- Algorithms
Quantum Error Mitigation
Quantum error mitigation is a collection of classical post-processing techniques that reduce the effect of noise on quantum computations without encoding logical qubits, making NISQ-era results more accurate at the cost of additional circuit executions.
Quantum error mitigation occupies the space between unprotected noisy computation and full fault-tolerant quantum error correction. Unlike error correction, which encodes information redundantly across many physical qubits and actively corrects errors in real time, error mitigation works entirely in classical post-processing: the same quantum circuit (or a family of related circuits) is run many times on noisy hardware, and classical statistics are used to extrapolate toward the noise-free result. This approach requires no additional qubit overhead and no fast feedback during computation, making it compatible with current NISQ devices. The trade-off is a significant increase in the number of circuit shots required to achieve a given statistical precision: mitigation typically multiplies the shot count by a factor that grows exponentially with the noise strength and circuit depth, limiting its applicability to relatively shallow circuits.
Three techniques dominate current practice. Zero-noise extrapolation (ZNE) amplifies the noise in a circuit by stretching gate pulses or inserting identity operations (gate folding), then fits a model (linear, polynomial, or exponential) to the expectation values measured at several noise levels and extrapolates to the zero-noise limit. Probabilistic error cancellation (PEC) represents the ideal noise-free operation as a quasi-probability distribution over noisy operations; sampling from this distribution and averaging with appropriate signs exactly cancels the noise in expectation, at the cost of an exponential increase in sample complexity proportional to e^(2 gamma), where gamma is the total noise strength. Symmetry verification and post-selection discard shots that violate a known symmetry of the target state (such as particle number conservation in chemistry problems), removing a subset of error events at the cost of reducing effective statistics. Clifford data regression (CDR) uses classically simulable Clifford circuits close to the target circuit to learn a noise model and correct the target output.

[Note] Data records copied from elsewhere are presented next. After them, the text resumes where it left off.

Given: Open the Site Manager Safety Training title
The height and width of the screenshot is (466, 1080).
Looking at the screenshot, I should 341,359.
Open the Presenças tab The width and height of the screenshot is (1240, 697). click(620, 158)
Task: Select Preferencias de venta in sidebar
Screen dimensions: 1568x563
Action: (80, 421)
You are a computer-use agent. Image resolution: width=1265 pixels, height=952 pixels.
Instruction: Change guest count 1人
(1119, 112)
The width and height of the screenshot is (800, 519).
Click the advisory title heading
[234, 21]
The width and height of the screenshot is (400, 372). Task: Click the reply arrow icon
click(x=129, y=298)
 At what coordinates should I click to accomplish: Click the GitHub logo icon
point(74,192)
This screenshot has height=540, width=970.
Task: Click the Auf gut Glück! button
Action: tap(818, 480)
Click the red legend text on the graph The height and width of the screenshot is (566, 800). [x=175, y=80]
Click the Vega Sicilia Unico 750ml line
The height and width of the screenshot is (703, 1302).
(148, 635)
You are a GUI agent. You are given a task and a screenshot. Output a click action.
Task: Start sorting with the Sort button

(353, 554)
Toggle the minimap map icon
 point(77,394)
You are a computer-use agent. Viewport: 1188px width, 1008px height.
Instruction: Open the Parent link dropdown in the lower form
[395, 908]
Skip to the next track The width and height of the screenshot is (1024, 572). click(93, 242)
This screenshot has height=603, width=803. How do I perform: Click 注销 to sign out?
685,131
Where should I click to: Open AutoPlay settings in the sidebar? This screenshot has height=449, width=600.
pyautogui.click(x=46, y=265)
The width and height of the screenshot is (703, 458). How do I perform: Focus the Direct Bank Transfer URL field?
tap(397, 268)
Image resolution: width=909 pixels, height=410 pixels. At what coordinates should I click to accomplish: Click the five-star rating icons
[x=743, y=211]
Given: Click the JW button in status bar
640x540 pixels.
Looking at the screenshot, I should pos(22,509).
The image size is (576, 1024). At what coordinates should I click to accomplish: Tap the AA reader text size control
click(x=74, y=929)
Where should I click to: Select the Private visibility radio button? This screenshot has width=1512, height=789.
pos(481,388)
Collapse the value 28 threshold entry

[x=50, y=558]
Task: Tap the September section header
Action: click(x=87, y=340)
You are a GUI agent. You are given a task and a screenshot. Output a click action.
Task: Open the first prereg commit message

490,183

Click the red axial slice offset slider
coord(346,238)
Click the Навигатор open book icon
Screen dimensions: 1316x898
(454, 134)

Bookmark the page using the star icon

Quantum error mitigation is currently the primary method for extracting useful results from NISQ hardware in applications such as VQE for quantum chemistry and QAOA for optimization. IBM’s Qiskit Runtime and other cloud quantum platforms expose built-in mitigation options so that users can enable ZNE or PEC with minimal code changes. However, mitigation has fundamental limitations: it cannot overcome all sources of noise, it fails for deep circuits where the noise is too large for extrapolation to be reliable, and it does not provide the exponential fault-tolerant scaling that error correction enables. Most roadmaps for practical quantum advantage assume that error mitigation will bridge the gap during the early fault-tolerant era, while qubit counts and error rates improve toward the threshold needed for full error correction.